The Perils of “Stranger Danger”
One of the first lessons many of us learn as children is “Don’t talk to strangers.” Not “don’t get into a car with strangers” or “don’t let strangers into your house,” but “don’t talk to strangers.”
As a parent of two young children, I’m sure I’ve said it myself without giving much thought to what I was actually asking of them. Do I really want them to heed that advice? Taken literally, not talking to a stranger means not saying “Hello” or “Happy Holidays.” It means not making eye contact or smiling, body language that could lead to a conversation. It’s the kind of advice that has led us to a place where two people standing in an elevator less than three feet apart will look everywhere but at each other.
We like to say it takes a village, but we’re scared to death of the villagers. And so we erect boundaries around our children and get incensed if people cross them. Scold someone else’s child at your own peril, and keep your unsolicited parenting advice to yourself. The message to our fellow citizens is clear: hands off my child.
It’s not like this everywhere. On a recent trip to Mexico, my family and I were picked up at the airport by a man and two women from a taxi company. As we started toward the car, one of the women wordlessly reached over and pulled my 10-month-old daughter, Jehnavi, out of my arms and into hers. She then continued walking to the car, reciting nursery rhymes to my daughter in Spanish as she went, as if it were the most normal thing in the world.
On another trip, this time to India, my now one-year-old daughter was enraged at being kept in her stroller while my parents and I ate lunch at a hotel restaurant. Seeing that she wasn’t letting us eat, the host, a tall, handsome 20-something, walked over to the stroller and wheeled it to another part of the restaurant. It didn’t seem to occur to him that this might make us uncomfortable; as he disappeared from sight, we could hear him serenading Jehnavi in Punjabi.
In neither case did my daughter cry. Quite the opposite; she was delighted. Nor did I genuinely fear for her safety. And yet, I still felt a pang of panic. In the U.S., strangers don’t (usually) take your child without first asking your consent, and they most definitely don’t take your child out of your sight line. The breach in protocol was jarring.
Then something funny happened. My mama-bear instincts gave way to a profound sense of gratitude disproportionate to the help that I had received.
Because of culture or courtesy or duty, these strangers shared a tender moment with my child, something normally reserved for those closest to me. For a fleeting moment, they became part of my village. As much as for their help, I was grateful for that feeling of connectedness, rare in an era increasingly defined by feelings of profound isolation — and even rarer in the country I call home, with its culture that celebrates individual achievement more often than the collective good.

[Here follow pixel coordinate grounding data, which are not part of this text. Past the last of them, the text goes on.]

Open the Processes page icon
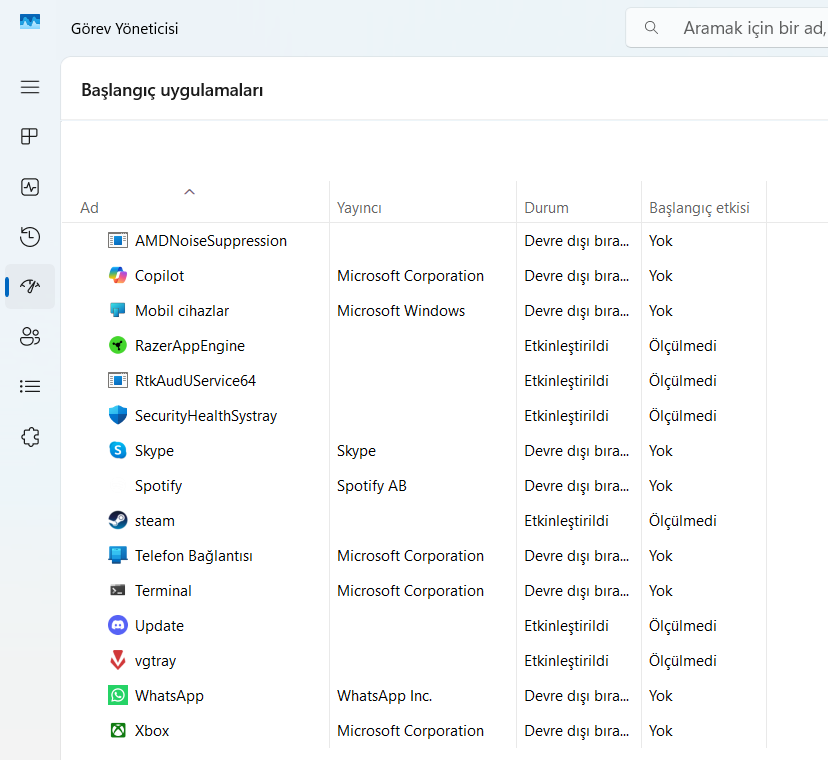The height and width of the screenshot is (760, 828). [x=30, y=137]
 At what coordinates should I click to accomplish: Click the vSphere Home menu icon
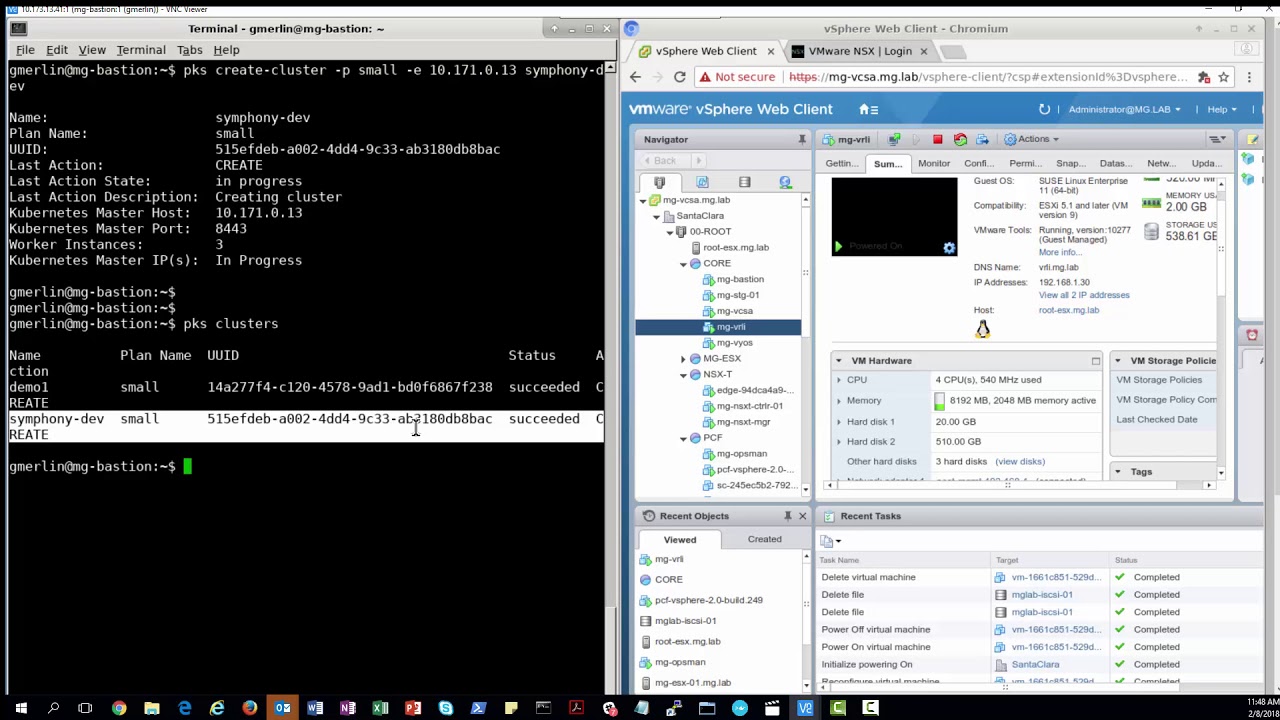click(x=868, y=109)
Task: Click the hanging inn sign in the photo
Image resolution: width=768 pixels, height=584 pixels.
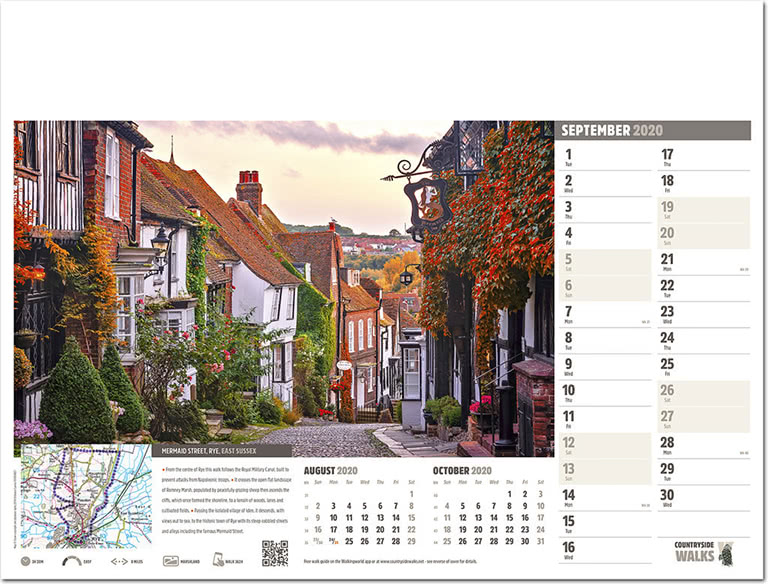Action: tap(429, 201)
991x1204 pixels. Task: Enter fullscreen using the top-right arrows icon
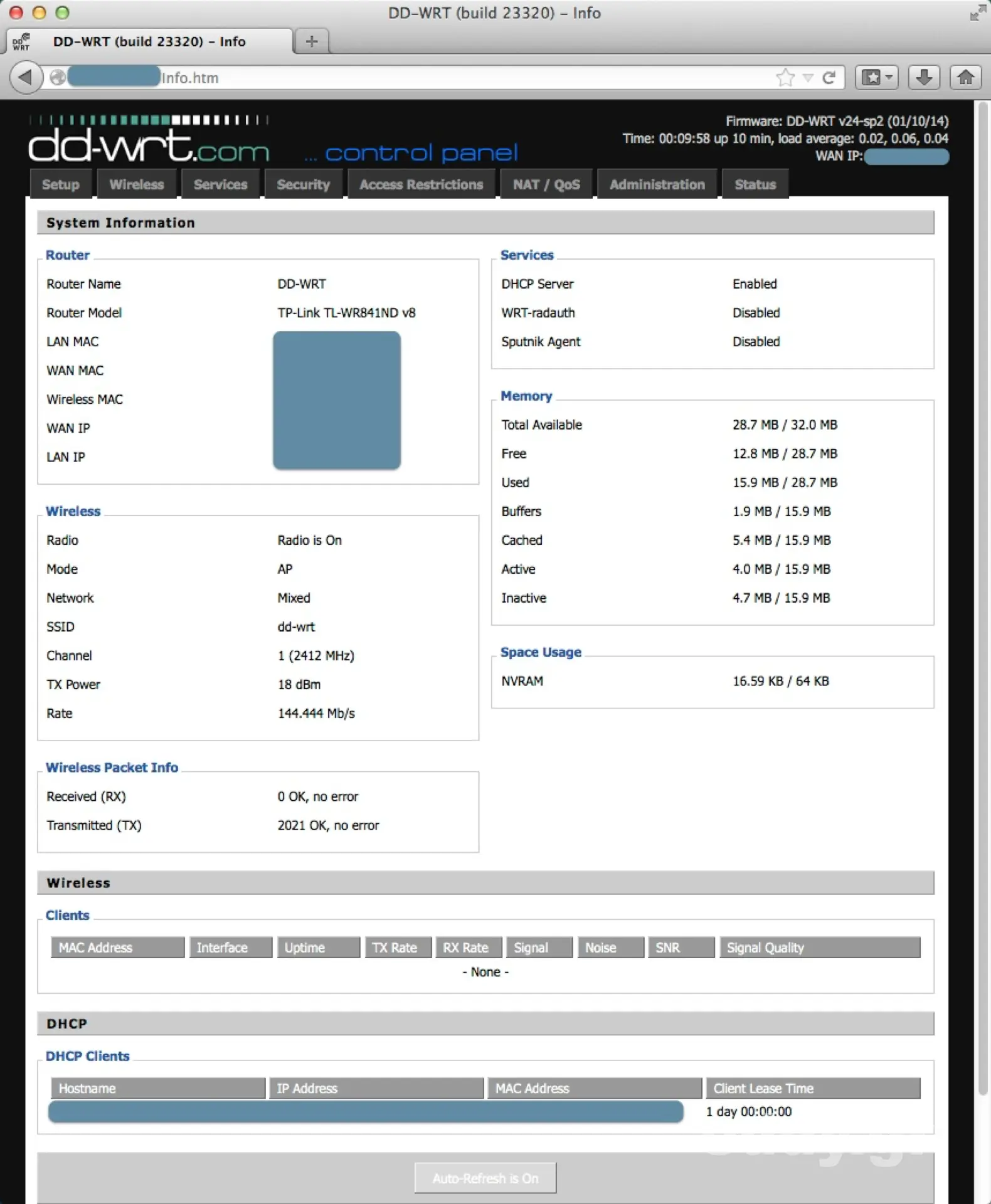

Years ago, a friend of mine took a trip to the Caribbean island of Barbados. She had just boarded a packed city bus when she felt a tugging on her purse. Her fight response kicked into gear; clearly, she was being robbed. She tugged back hard, then saw that the “thief” was a woman in the seat right next to her. On the buses in Barbados, apparently, it is not uncommon for those seated to hold the bags of the people standing, thus relieving their load.
Of course, sometimes you really are being robbed, and some people actually are scary — though it’s worth mentioning that most crimes involving children are committed not by strangers but by people known to the family, and violent crime has plunged in the last few decades.
Teaching kids how to be careful and to exercise intuition when dealing with strangers is essential. But hanging a “no trespassing” sign around their necks only increases our, and their, sense of fear and isolation. Distance is not always safety. Indeed, the opposite might well be true. Americans are lonelier and more depressed than ever before. For the better part of a decade, suicide rates among young people have been steadily increasing. Perhaps now more than ever, we need to cherish every scrap of authentic human connection that comes our way.
So this year I resolve to be a little less cautious instead of more. Rather than bemoan my lack of a village, as I often do, I will take a long, hard look at the boundaries that I put up, and what those boundaries signal to the world. The rewards of letting people in — like watching a perfect stranger enchant my little one with Spanish nursery rhymes or serenade her in Punjabi — are too good to miss.